Dear Friends,

Last Sunday we had a very successful Spaghetti Dinner thanks to the help of so many of you who offered your time and energy to make it happen. What people are most impressed with is the wonderful welcome and hospitality they receive from all of you – your care, your smiles, your eagerness to serve them. I talked to a number of people where this was their first visit to a spaghetti dinner, and they were sad that they had never attended before. They all said they would be back for the October dinner. So, my deepest thanks to all of you for being such great disciples of Jesus even in the simple tasks of serving spaghetti.

St. Paul teaches us to give thanks to God in all things. That attitude of gratitude matters so much in how we approach our world – not complaining to God and others but offering thanks to God for all that we have received. Back in 2015 I read an interview in GQ magazine about Stephen Colbert. A part of the interview touched me deeply where it explored how he found gratitude in the midst of suffering. When he was 10 years old, his father and two of his brothers were killed in a plane crash. Young Stephen was the only child still at home with his mother in the years immediately following. When asked how he could experience such losses and not become angry or bitter, his response was:

He lifted his arms as if to take in the office, the people working and laughing outside his door, the city and the sky, all of it. “And the world,” he said. “It’s so…lovely. I’m very grateful to be alive, even though I know a lot of dead people.” The urge to be grateful, he said, is not a function of his faith. It’s not “the Gospel tells us” and therefore we give thanks. It is what he has always felt: grateful to be alive. “And so that act, that impulse to be grateful, wants an object. That object I call God. Now, that could be many things. I was raised in a Catholic tradition. I’ll start there. That’s my context for my existence, is that I am here to know God, love God, serve God, that we might be happy with each other in this world and with Him in the next—the catechism. That makes a lot of sense to me. I got that from my mom. And my dad. And my siblings.”

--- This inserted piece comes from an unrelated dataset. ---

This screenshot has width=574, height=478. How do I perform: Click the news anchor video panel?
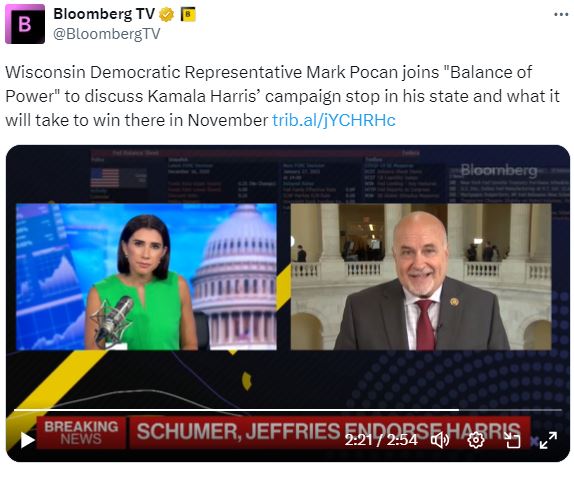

He was tracing an arc on the table with his fingers and speaking with such deliberation and care. “I was left alone a lot after Dad and the boys died…. And it was just me and Mom for a long time,” he said. “And by her example I am not bitter. By her example. She was not. Broken, yes. Bitter, no.” Maybe, he said, she had to be that for him. He has said this before—that even in those days of unremitting grief, she drew on her faith that the only way to not be swallowed by sorrow, to in fact recognize that our sorrow is inseparable from our joy, is to always understand our suffering, ourselves, in the light of eternity. What is this in the light of eternity? Imagine being a parent so filled with your own pain, and yet still being able to pass that on to your son.

“It was a very healthy reciprocal acceptance of suffering,” he said. “Which does not mean being defeated by suffering. Acceptance is not defeat. Acceptance is just awareness.” He smiled in anticipation of the callback: “‘You gotta learn to love the bomb,’” he said. “Boy, did I have a bomb when I was 10. That was quite an explosion. And I learned to love it. So that’s why. Maybe, I don’t know. That might be why you don’t see me as someone angry and working out my demons onstage. It’s that I love the thing that I most wish had not happened.”

I asked him if he could help me understand that better, and he described a letter from Tolkien in response to a priest who had questioned whether Tolkien’s mythos was sufficiently doctrinaire, since it treated death not as a punishment for the sin of the fall but as a gift. “Tolkien says, in a letter back: ‘What punishments of God are not gifts?’” Colbert knocked his knuckles on the table. “‘What punishments of God are not gifts?’” he said again. His eyes were filled with tears. “So it would be ungrateful not to take everything with gratitude. It doesn’t mean you want it. I can hold both of those ideas in my head.”

He was 35, he said, before he could really feel the truth of that. He was walking down the street, and it “stopped me dead. I went, ‘Oh, I’m grateful. Oh, I feel terrible.’ I felt so guilty to be grateful. But I knew it was true.